SocGen did not disclose the amount of the transaction, although it said the sale would have a 108 million euros ($123.25 million) negative hit on its fourth quarter earnings.
The sale will nevertheless have a positive effect on the French bank’s solvency ratio. SocGen’s core equity tier 1 ratio will rise by 8 basis points while its risk weighted assets will fall by 1.95 billion euros.
Shares in SocGen were down by around 2 percent in early session trading on Thursday, with the broader market falling by a similar amount after the U.S. Federal Reserve raised interest rates and dashed hopes of a more dovish outlook. [MKTS/GLOB]
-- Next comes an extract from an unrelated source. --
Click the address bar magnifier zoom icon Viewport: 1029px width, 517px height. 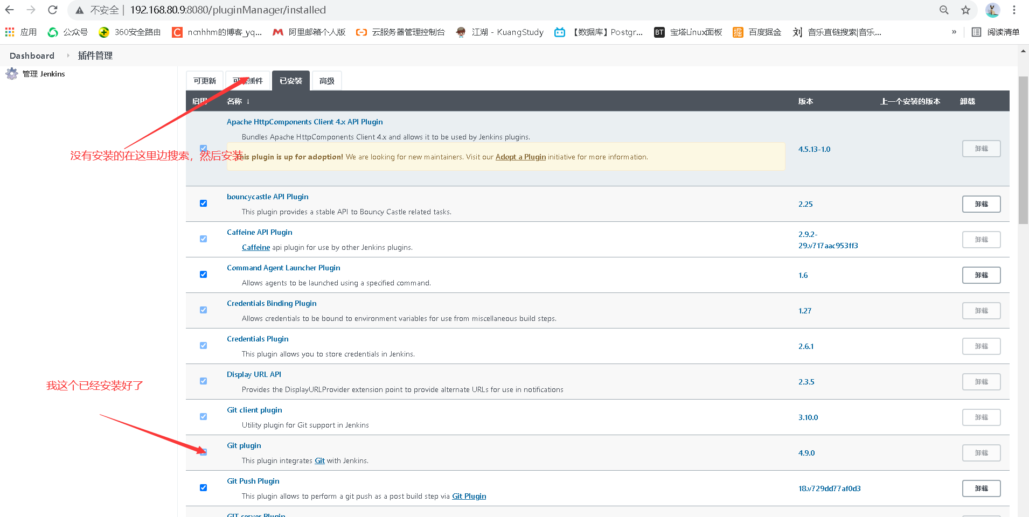(943, 10)
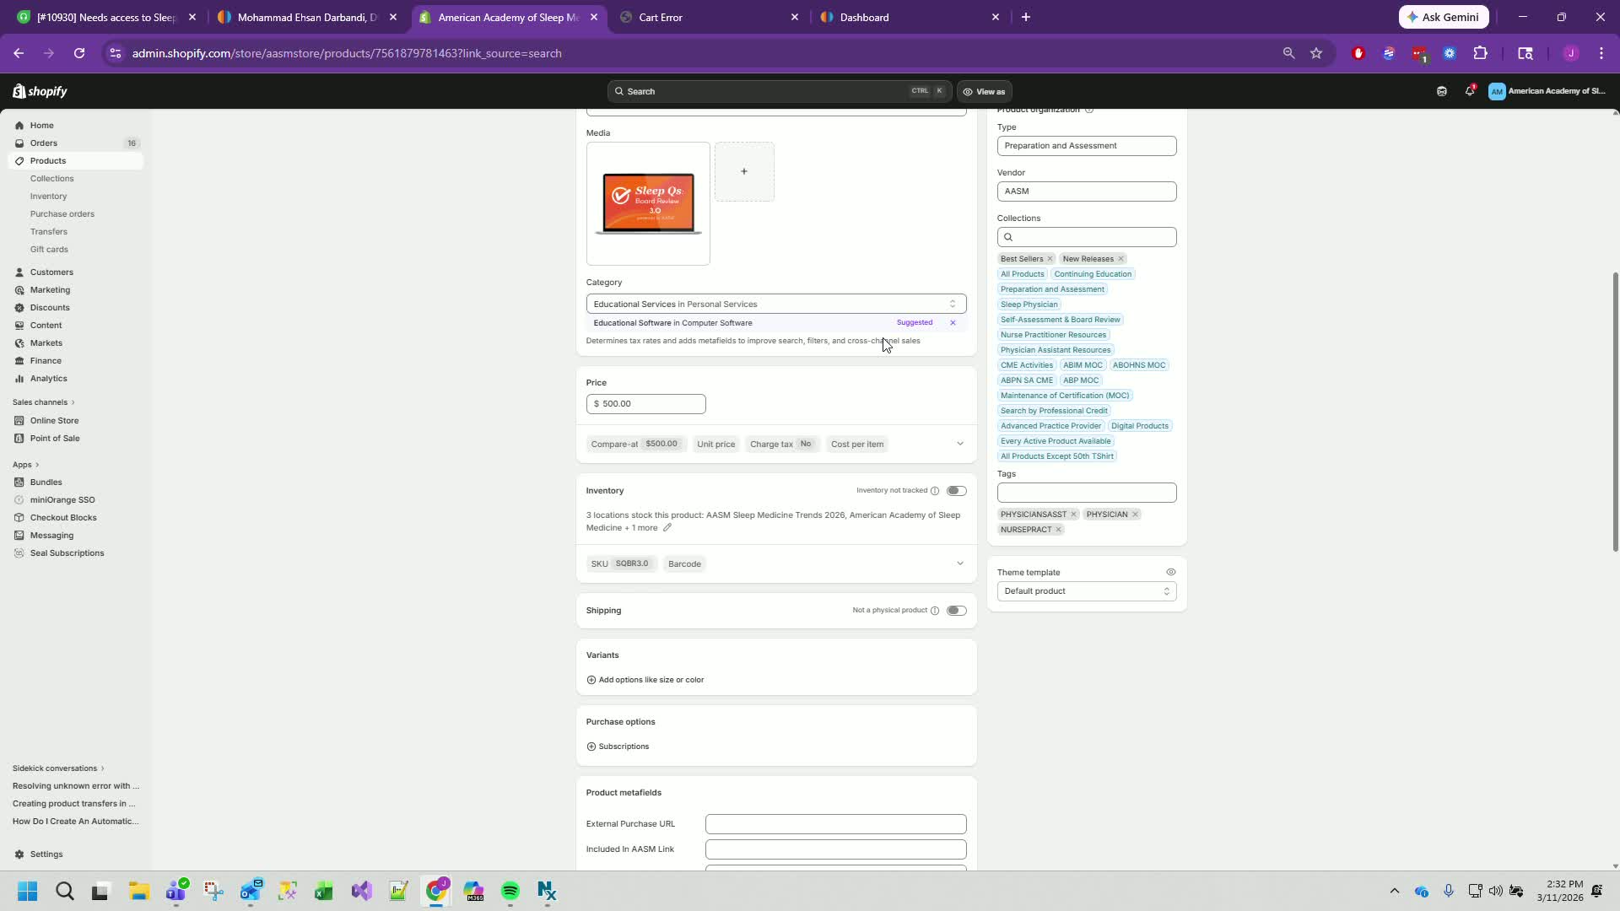Open the Sidekick icon in the top bar

tap(1441, 91)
SocGen expects to close the Serbian deal in the coming months following regulatory approval.
In August, the French bank had already agreed to sell its banks in Bulgaria and Albania to OTP. Societe Generale will remain present in Serbia via its car fleet management business ALD (ALDA.PA).
OTP, central Europe’s largest independent lender, has been on an expansion drive in recent years to capitalize on the fact that major western banks with a smaller local footprint have been scaling back their presence in central and eastern Europe.
Last month, OTP got the green light to buy SocGen’s Bulgarian businesses, taking its market share to 19 percent. OTP, which also bought Splitska Banka in Croatia last year, has said it was looking for further expansion opportunities.
SocGen has said it intends to rejig its footprint in a bid to boost profits by exiting from countries or businesses where it lacked critical size, while consolidating its position in areas where it is already strong.
In 2018, Societe Generale has sold assets in Belgium, eastern Europe and South Africa, while it has acquired the market activities of Frankfurt-based Commerzbank (CBKG.DE).
The French bank’s Chief Executive Frederic Oudea has identified Germany as a crucial market.